FERREIRA GULLAR: “reflexões sobre o poético”
De:
Hildeberto Barbosa Filho*
A LUZ E O RIGOR
reflexões sobre o poético
João Pessoa, PB: Manufatura, 2006. P. 60-62
"(...) o poema também se impõe, entende? Quando ele vem, de qualquer um dos seus abismos, ele desconhece tudo, não reconhece pai nem mãe, não adianta: ele não respeita nada".
Com estas palavras, o poeta maranhense Ferreira Gullar encerra a longa entrevista, concedida à equipe dos Cadernos de literatura brasileira, número
6, publicado pelo Instituto Moreira Sales, São Paulo, em 1998.
Não somente pelo teor destas palavras, mas também pelo alcance significativo de muitas passagens da entrevista, sobretudo daquelas que dizem respeito mais diretamente ao problema da criação poética, pode-se inferir que Ferreira Gullar não é daqueles que se filiem, a rigor, ao paradigma cabralino do verso, embora em seu Poema sujo (1976), pelo menos em alguns momentos, vê-se ecoar o ritmo duro e seco do poeta pernambucano.
A propósito, fenómeno estético por ele mesmo reconhecido, ao admitir João Cabral de Melo Neto ao lado de Carlos Drummond de Andrade, de Murilo Mendes e de Manuel Bandeira, como influência fundamental na construção de sua linguagem lírica.
Com isto não pretendo afirmar que o autor de A luta corporal (1954) seja um espontaneista, um improvisador delirante e alucinado, um simples emissor
de confidências subjetivas. Não. A bem da verdade, poucos poetas brasileiros contemporâneos - compreenda-se contemporâneo todo aquele que começou a publicar depois dos anos 50 - revelam uma consciência crítica e teórica, aguda e vigilante, sobre os processos técnicos, formais e estilísticos que envolvem
a manufatura da palavra poética.
Ocorre, porém, que Ferreira Gullar, como tantos outros poetas, não acredita na procura do poema, na pesquisa racional e planejada, no trabalho deliberado
ou no suor do artesanato, à cata de seus elementos principais, isto é, ideia, imagem e ritmo. Ferreira Gullar não é Mallarmé, particularmente um certo Mallarmé, nem Valéry. Talvez se afine mais com Rimbaud!
Ele é daqueles que esperam o momento poético, o clima propício, a atmosfera adequada em que a emergência do pathos poético como que recobre, de emoção e fantasia, a percepção e a sensibilidade do artista, precisamente para que de sua experiência verbal possa fluir o magma do êxtase e do espanto,
configuradores, por excelência, da essencialidade do poema.
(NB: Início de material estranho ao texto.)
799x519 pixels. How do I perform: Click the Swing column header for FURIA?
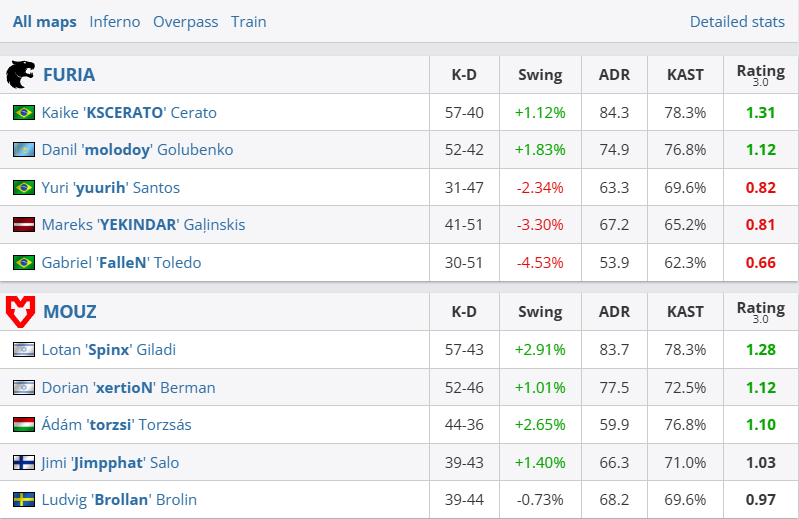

Em outros termos: o poema, em Ferreira Gullar, nasce genuinamente da própria experiência poética, ou seja, da própria poesia enquanto modalidade especifica de relação do homem com as coisas do mundo e da vida. A poesia enquanto experiência dos sentidos - visão, tato, olfato, gosto e audição -, enquanto mergulho (ou entrega), no plano da pura afetividade ou da mais livre
imaginação e fantasia, na medula mesma do existir,"(.,.) um traço que me caracteriza", assinala o poeta no depoimento intitulado Corpo a corpo com a
linguagem: "é que, no momento de escrever poema, fico por assim dizer, limpo de conhecimentos, entregue à minha perplexidade, ao meu espanto, que é o fator
precipitador do poema".
Ora, a fala do poeta é cristalina.
O poema brota da perplexidade e do espanto. O poema é filho do thauma e tende a preservar, no corpo das palavras, na cadência musical dos versos e no
acabamento estético das estrofes, o frescor da primeiridade, o milagre do inefável e do invisível que nos apanham por inteiro e nos devolvem ao lugar de origem, aos terrenos primais, à pureza ancestral da linguagem, enfim, à morada do ser.
Para tanto - e já tive oportunidade de dizer em outras ocasiões -, quer antes ou depois do poema, o que deve existir, e deve existir sem disfarces, para que possa
existir o poema, é a experimentação da poesia. Da poesia mesma, na plena liberdade e na mais vasta aventura de viver. Dai, o cristal rutilante das imagens, a coreografia polifônica das palavras se transmutando em verdadeiros signos musicais; a dança das ideias por entre as fendas do intelecto, como sugere Ezra Pound em sua triádica tipologia teórica.
É isto, sim, o poema: artefato verbal, mas também essência emotiva. Linguagem especialmente organizada, mas também caos e milagre, mas também
paixão e espanto. Oficina de vocábulos, mas também pulsação inesperada e imprevista de sentimentos abissais. Palavra, palavra e palavra, mas sobretudo abismo e epifania.
*Licenciado em Letras Clássicas e Vernáculas, Mestre e Doutor em Literatura Brasileira pela UFPB.